TDgpt provides a unified interface and invocation method for different types of analysis algorithms. Based on user-specified parameters, it calls advanced algorithm packages and other analytical tools, then returns the results to TDengine’s main process (taosd) in a predefined format.

TDgpt consists of four main components:

• Built-in analytics libraries: Includes libraries such as statsmodels, pyculiarity, and pmdarima, offering ready-to-use models for forecasting and anomaly detection.

• Built-in machine learning libraries: Includes libraries like Torch, Keras, and Scikit-learn to run pre-trained machine and deep learning models within TDgpt’s process space. The training process can be managed using end-to-end open-source ML frameworks such as Merlion or Kats, and trained models can be deployed by uploading them to a designated TDgpt directory.
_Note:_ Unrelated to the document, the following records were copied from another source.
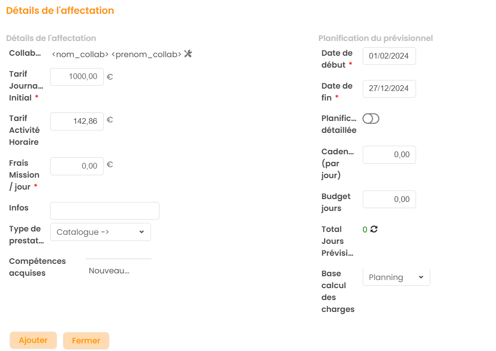496x351 pixels.
Task: Click the Frais Mission per jour field
Action: point(77,166)
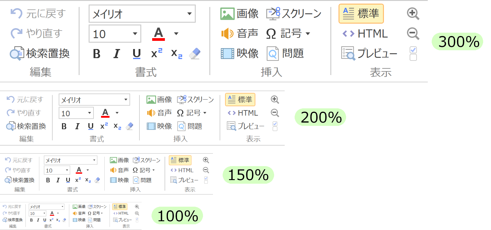Click zoom-out magnifier in the 200% toolbar
The height and width of the screenshot is (230, 491).
275,113
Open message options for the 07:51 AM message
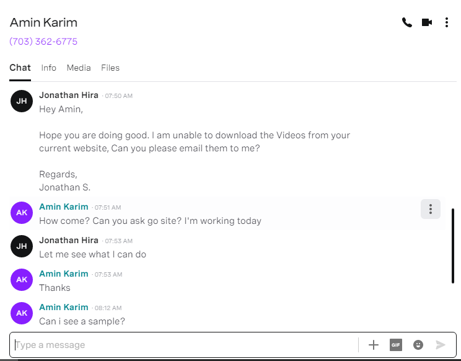 pyautogui.click(x=431, y=209)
• Request adapter for general-purpose LLMs: Converts time-series forecasting requests into prompts for general-purpose LLMs such as Llama in a MaaS manner. (Note: This functionality is not open source.)

• Adapter for locally deployed time-series models: Sends requests directly to models like Time-MoE and TDtsfm that are specifically designed for time-series data. Compared to general-purpose LLMs, these models do not require prompt engineering, are lighter-weight, and are easier to deploy locally with lower hardware requirements. In addition, the adapter can also connect to cloud-based time-series MaaS systems such as TimeGPT, enabling localized analysis powered by cloud-hosted models.
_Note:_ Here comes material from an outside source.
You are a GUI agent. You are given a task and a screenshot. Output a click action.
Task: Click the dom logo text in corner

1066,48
During query execution, the vnode in TDengine forwards any elements involving advanced time-series data analytics directly to the anode. Once the analysis is completed, the results are assembled and embedded back into the query execution process.

Advanced Analytics Services

The services provided by TDgpt are described as follows:

• Anomaly detection: This service is provided via a new anomaly window that has been introduced into TDengine. An anomaly window is a special type of event window, defined by the anomaly detection algorithm as a time window during which an anomaly is occurring. This window differs from an event window in that the algorithm determines when it opens and closes instead of expressions input by the user. The query operations supported by other windows are also supported for anomaly windows.
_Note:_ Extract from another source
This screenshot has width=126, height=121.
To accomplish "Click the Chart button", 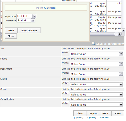I will 80,113.
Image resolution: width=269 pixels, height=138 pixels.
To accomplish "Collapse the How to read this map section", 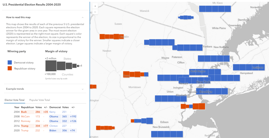I will coord(83,17).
• Time-series forecasting: The FORECAST function invokes a specified (or default) forecasting algorithm to predict future time-series data based on input historical data.

• Data imputation: To be released in July 2025

• Time-series classification: To be released in July 2025

Custom Algorithms

TDgpt is an extensible platform for advanced time-series data analytics. You can follow the steps described in this document to develop your own analytics algorithms and add them to the platform. Your applications can then use SQL statements to invoke these algorithms. It is not necessary to make updates to your applications.

 Custom algorithms must be developed in Python. The anode adds algorithms dynamically. When the anode is started, it scans specified directories for files that meet its requirements and adds those files to the platform. To add an algorithm to your TDgpt, perform the following steps:

1. Develop an analytics algorithm according to the TDgpt requirements.

2. Place the source code files in the appropriate directory and restart the anode.

3. Refresh the algorithm cache table.

You can then use your new algorithm in SQL statements.

Algorithm Evaluation

TDengine Enterprise includes a tool that evaluates the effectiveness of different algorithms and models. You can use this tool on any algorithm or model in TDgpt, including built-in and custom forecasting and anomaly detection algorithms and models. The tool uses quantitative metrics to evaluate the accuracy and performance of each algorithm with a given dataset in TDengine.

Model Management

Trained models for machine learning frameworks such as Torch, TensorFlow, and Keras must be placed in the designated directory on the anode. The anode automatically detects and loads models from this directory.

TDengine Enterprise includes a model manager that integrates seamlessly with open-source end-to-end ML frameworks for time-series data such as Merlion and Kats.